A paralisação dos motoristas e cobradores de ônibus na cidade do Rio de Janeiro continua nesta terça-feira (30), afetando diretamente o transporte dos passageiros. A falta de ônibus causou grandes filas que duraram mais de uma hora nos terminais, fazendo com que muitos passageiros optassem por deixar a espera e usar trens e o metrô para se deslocar.
Em determinados momentos, as tarifas de transporte por aplicativos aumentaram devido à alta demanda, o que elevou o custo para os usuários. Para ajudar os passageiros, o Metrô Rio, os trens urbanos e as barcas implementaram um esquema especial para atender parte dos usuários dos ônibus.
Para tentar resolver o conflito, uma audiência de mediação está marcada para as 11h no Tribunal Regional do Trabalho (TRT). O Sindicato dos Rodoviários chamou os trabalhadores para uma reunião que acontecerá na frente do tribunal, meia hora depois da audiência. O presidente do sindicato, Sebastião José, está esperançoso em chegar a um acordo com os empregadores.
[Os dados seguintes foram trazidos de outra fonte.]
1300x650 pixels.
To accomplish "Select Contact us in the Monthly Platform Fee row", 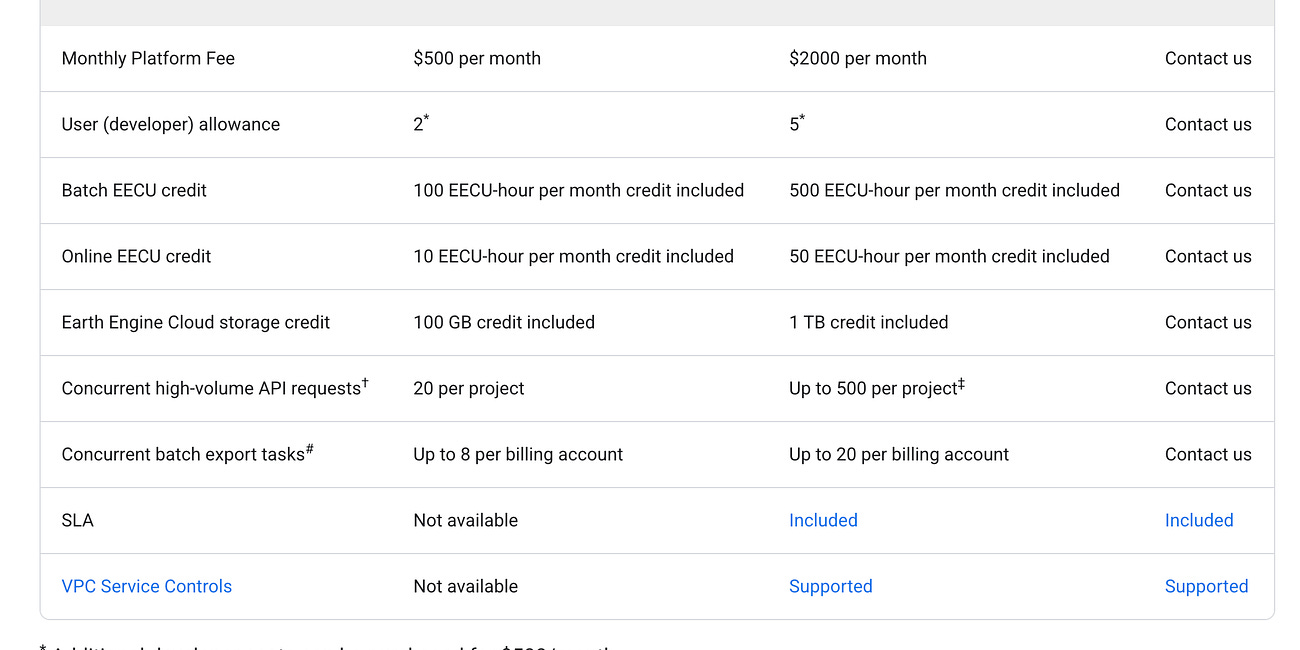I will pos(1208,58).
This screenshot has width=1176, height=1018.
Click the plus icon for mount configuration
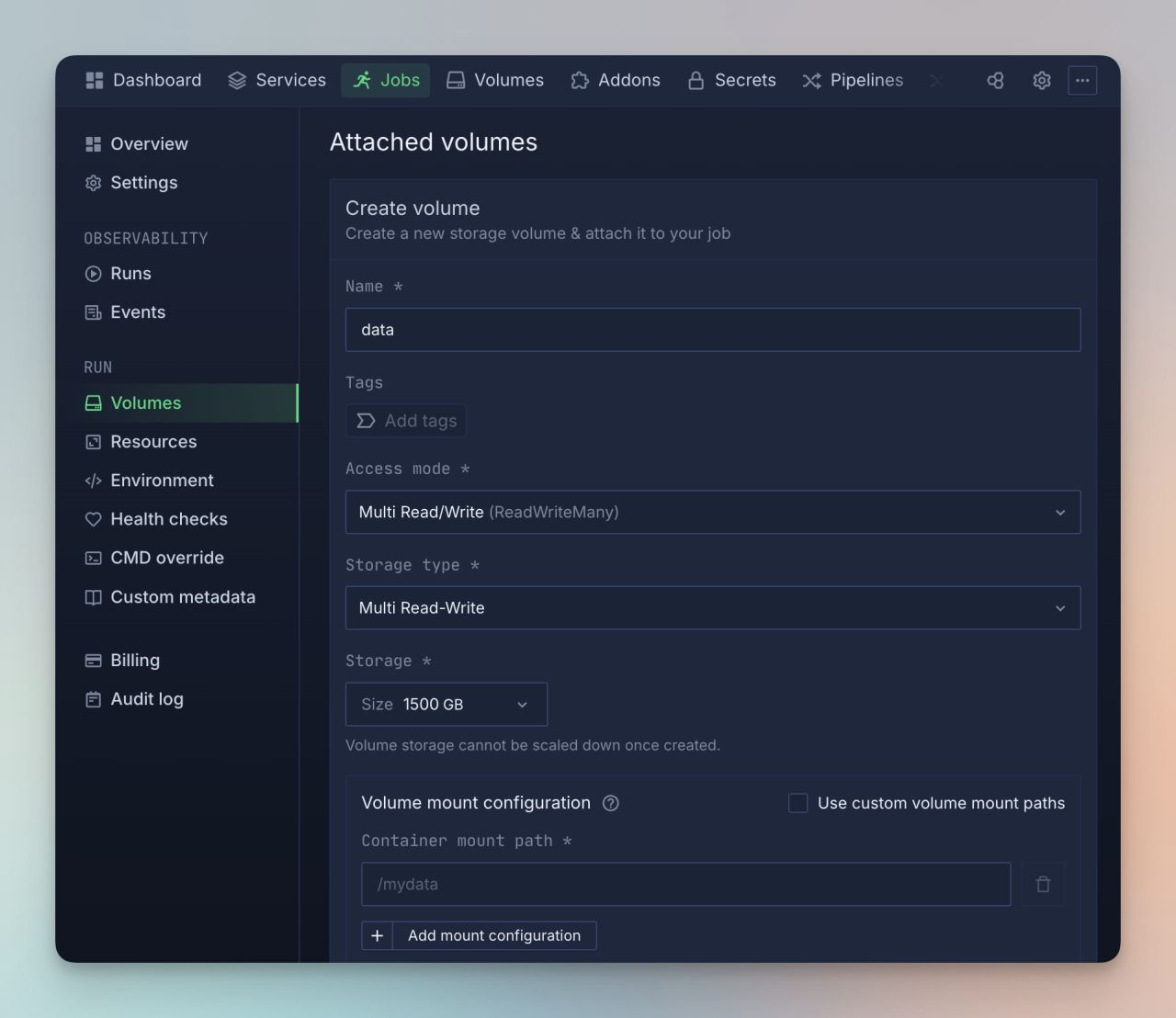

O TRT declarou a greve legal, mas exigiu que ao menos 50% dos ônibus circulem, sob risco de multa de R$ 50 mil para os sindicatos. O sindicato patronal Rio Ônibus informou que alguns ônibus foram danificados durante a noite enquanto saíam das garagens. O diretor de Comunicação da entidade, Paulo Valente, informou que cerca de 40 veículos foram vandalizados. Segundo o sindicato, ao longo da manhã, 870 ônibus saíram das garagens de um total de 1.800 previstos para circular conforme a decisão judicial.